The administration has apparently drawn up talking points, because different administrators-the President, the VP of Human Resources, the Provost-are making the same threats in various gatherings over the past two months. The line is direct: "If employees want raises, they'll have to accept greater insurance costs." According to the President, the Board of Trustees is unwilling to spend more this year on health insurance than it spent last year. That is, the Board expects you to eat part of your raise by funding a portion of its share of health care.

This is an interesting position. It's true that enrollment has declined (at least partially due to adopting and implementing a badly designed computer system at a cost that now exceeds $10 million). This decline resulted in a reduced state instructional allocation.

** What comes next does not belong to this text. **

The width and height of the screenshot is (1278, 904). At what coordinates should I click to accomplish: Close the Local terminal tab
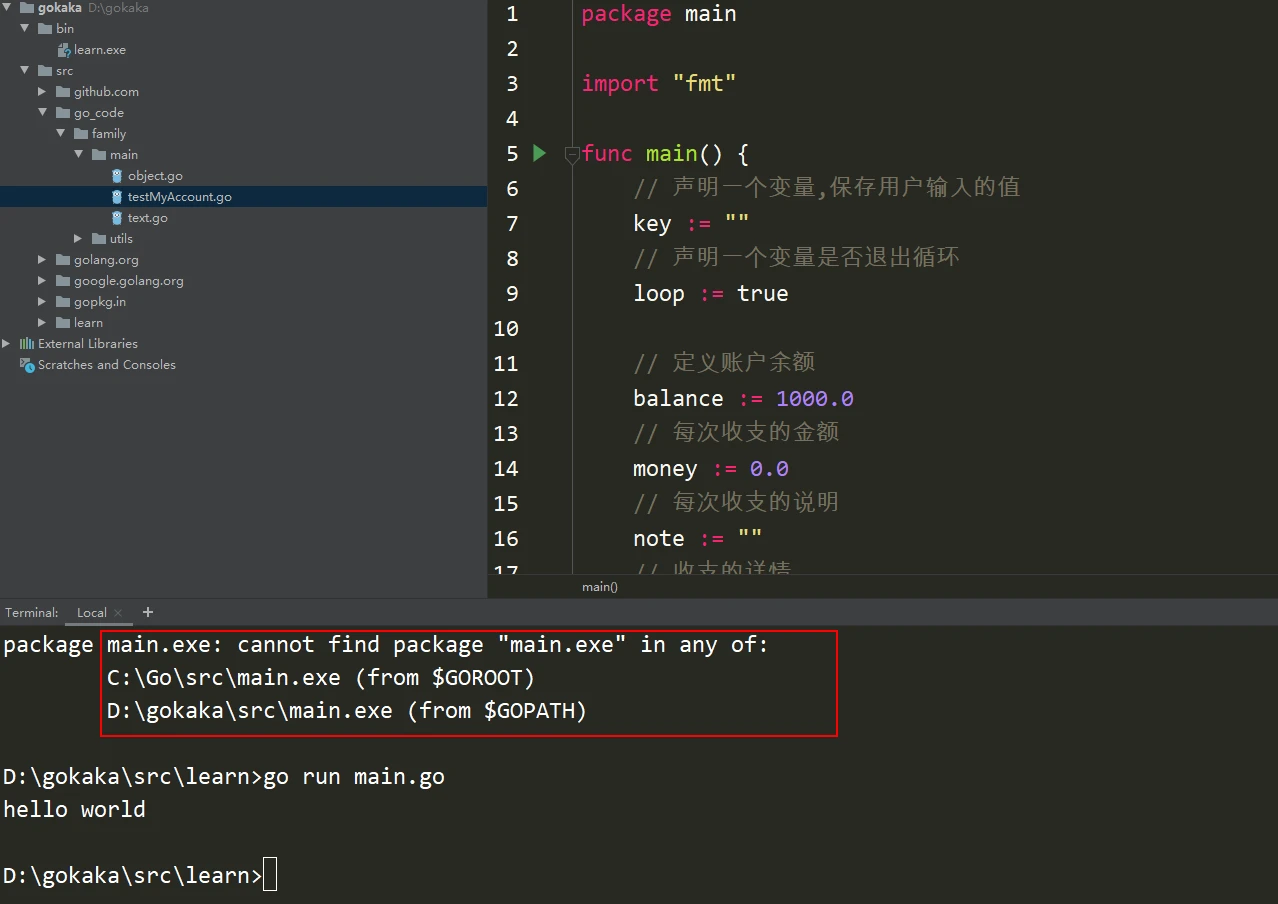tap(118, 613)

Yet it's important to remember that, during the last initial contract negotiations, the College shuffled money from Unallocated Funds designations to "Special Projects" and related accounts that would make it appear that the College lacked the money to be able to afford a salary schedule proposed by CSEA. A neutral fact finder saw through this shell game and, while giving the College virtually everything it asked for, found that the College could afford the proposed salary schedule. Even having won 95% of the issues submitted to the fact finder, the Board of Trustees rejected his findings and forced faculty to consider a work stoppage to get a fair contract.

Any shift in health care will affect staff even more than it affects faculty. Some staff employees will clearly not be able to absorb this proposed increase. In fact, for some staff the increase in health care costs will actually exceed any raises (unless those raises equal the 8% raise the President received earlier this year.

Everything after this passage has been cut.